## Passage provided
▼
Around the summer solstice of 2022, a small group of twenty young researchers met in Svalbard, a small island lost between Norway and the North Pole. The Norwegian Scientific Academy for Polar Research wanted to bring us together around the theme of “The Global Arctic“. The scope of this summer school was to “produce a better understanding of the significance of the concept of Global Arctic as a tool of integrative analysis and political management, as well as discussing points of connection within and between the natural, social and human sciences“. From outside and inside the Arctic, we came to seek and research together.
Longyearbyen, the gateway to the Arctic
For most of us, this was the first time we set foot in the Arctic. For me, it was a return to the place where I first walked on sea ice six years ago. During our stay, the height of the sun did not change that much, it was just traveling around us, around the two cliffs on which lie the remains of the coal mines that sustained the town for almost a century.
With its 2,000 inhabitants and located in Svalbard, Longyearbyen is today mainly structured around Arctic tourism and its university. Longyearbyen’s unique location is a direct gateway to the Arctic, a region that is much more connected to the rest of the world than one might think. And often not in a good way. Temperatures there have risen three to four times faster than globally and pollutants from around the world are piling up and will persist for decades.
▲
## Instructions
A. Answer these questions from the Svalbard passage:
(i) How many young researchers met in Svalbard?
(ii) How many inhabitants does Longyearbyen have?
(iii) How much faster than the global rate have temperatures risen there?
B. Reproduce word for word the part of the Svalbard passage that begins at the words "Around the summer" and stops after "and research together.".
C. Resume the Svalbard passage, picking up after its last sentence.
The records further down are separate material, unrelated to the Svalbard passage.

## Information supplied
▼
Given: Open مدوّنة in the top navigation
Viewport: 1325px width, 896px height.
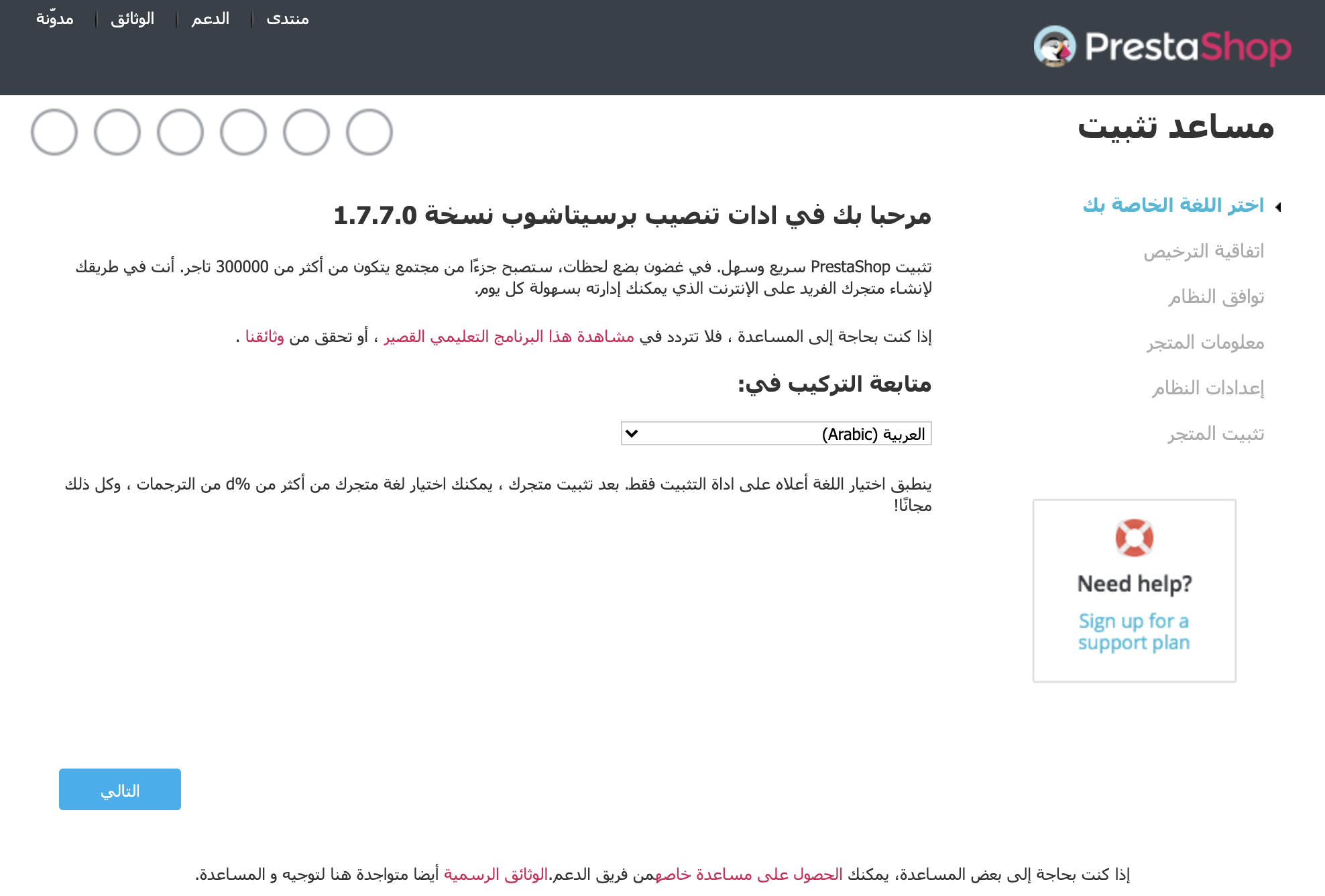Looking at the screenshot, I should point(55,19).
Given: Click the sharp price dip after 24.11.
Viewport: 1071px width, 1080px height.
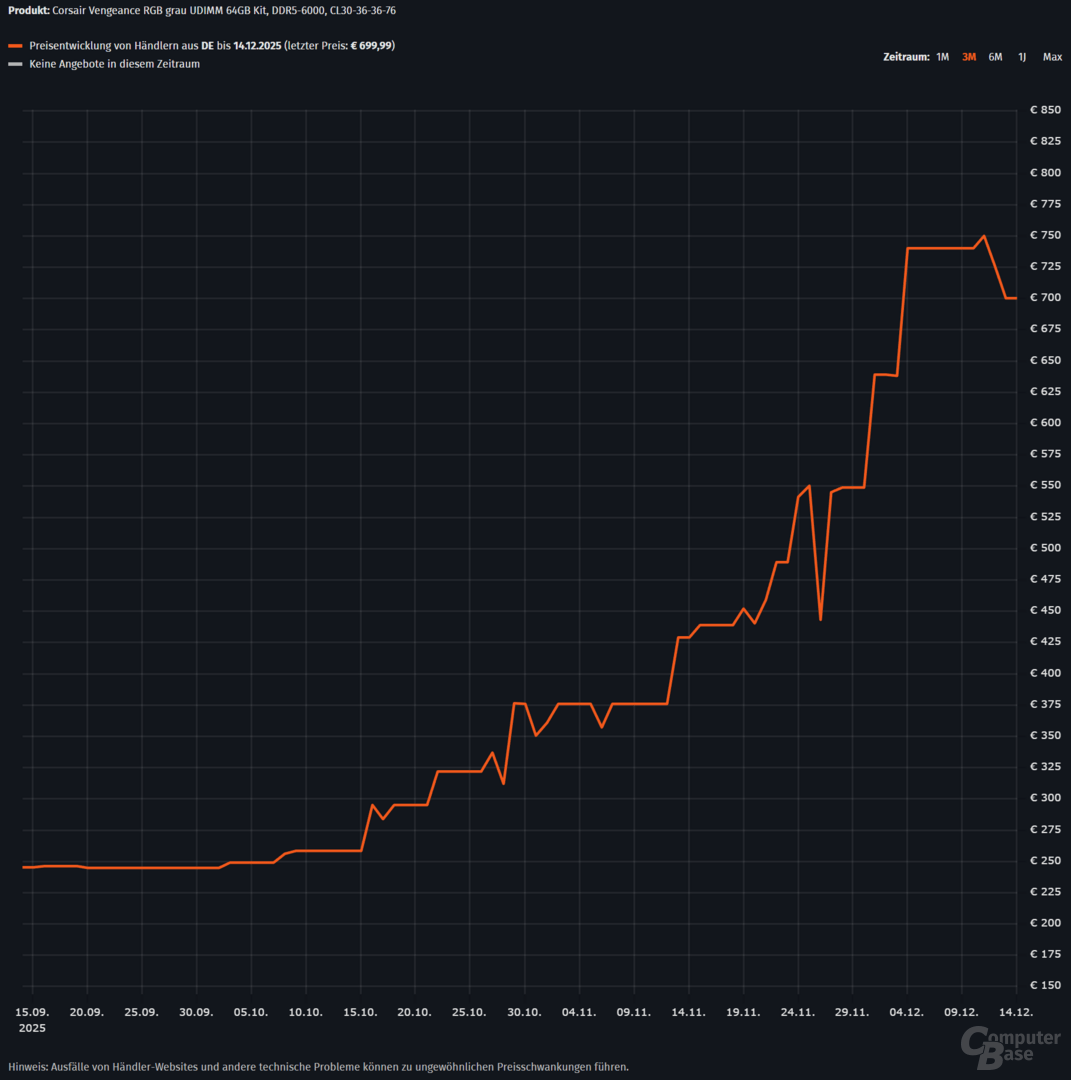Looking at the screenshot, I should (x=820, y=619).
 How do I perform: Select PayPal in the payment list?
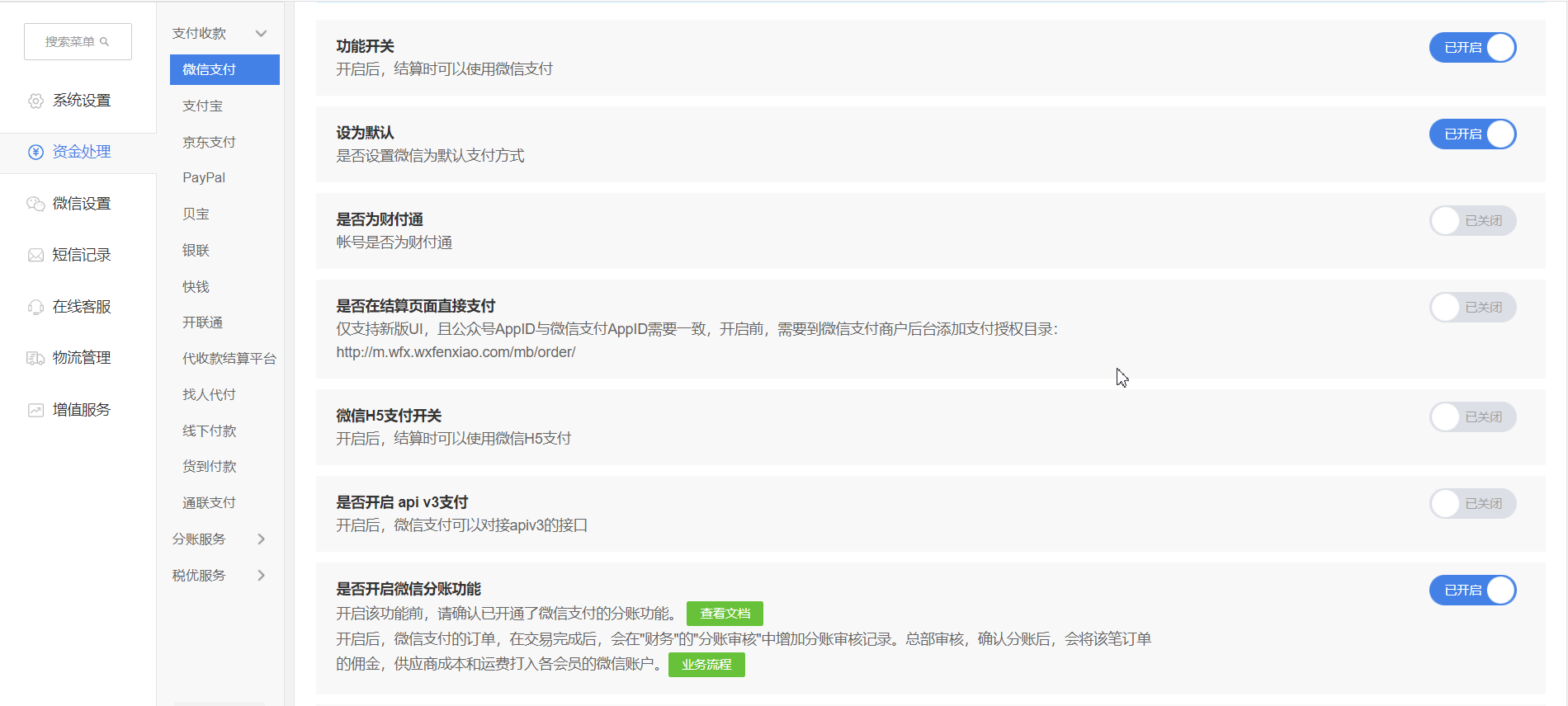point(204,178)
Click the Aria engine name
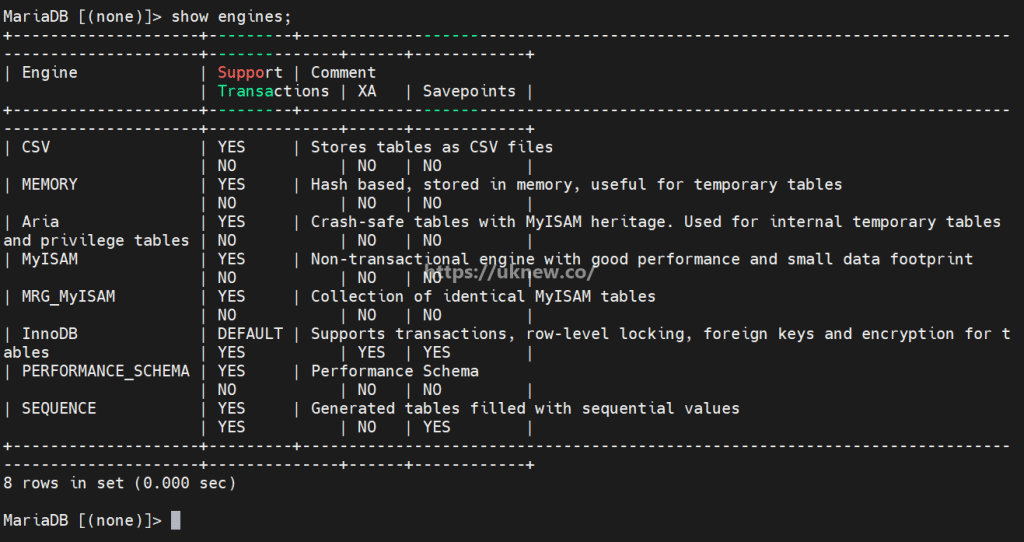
▲
## Results in order
A.
(i) Twenty.
(ii) 2,000.
(iii) Three to four times faster.

B.
Around the summer solstice of 2022, a small group of twenty young researchers met in Svalbard, a small island lost between Norway and the North Pole. The Norwegian Scientific Academy for Polar Research wanted to bring us together around the theme of “The Global Arctic“. The scope of this summer school was to “produce a better understanding of the significance of the concept of Global Arctic as a tool of integrative analysis and political management, as well as discussing points of connection within and between the natural, social and human sciences“. From outside and inside the Arctic, we came to seek and research together.

C.
What is happening in the Arctic therefore gives us a glimpse of our future in the context of global warming and how people and communities will have to adapt to these changes. The rest of the world has much to learn from the Arctic, but this requires effective communication across disciplines and beyond academia. This is what we have tried to do during this summer school and this is why I joined it. It was exactly what I was looking for. A place and a time to share our experiences and contribute to building a global vision of the Arctic. I invite you to follow me on this journey across disciplines and knowledge.
Why spending time together matters?
We spent 10 days together, during which we met agents of change, people who have been acting for more than 30 years at the interface between science and governance. With Grete K. Hovelsrud, Bjørn P. Kaltenborn, Thor S. Larsen, Lars-Otto Reiersen and many others, we learned first-hand what interdisciplinarity really means. It is always different to be aware of their work and to realize that the Arctic Council was created by one of them or that the first international law on the protection of polar bears was signed by one of those hands I shook every morning. Getting to live with these people, having a daily cup of coffee and walking along the fjord with them, brought us into the same reality as theirs.
I am convinced that our reality is a matter of perception, and that knowledge alone is not enough. And this applies to climate change. Today, access to knowledge is easy, but access to the experience of that knowledge, to the emotion linked to this knowledge is ineffective. When I started my PhD, I thought journalists, politicians and civil society would approach scientists of their own accord. I thought scientific knowledge would find its own way because of its strength, but it seems that until knowledge is experienced physically or emotionally, nobody really understands its importance.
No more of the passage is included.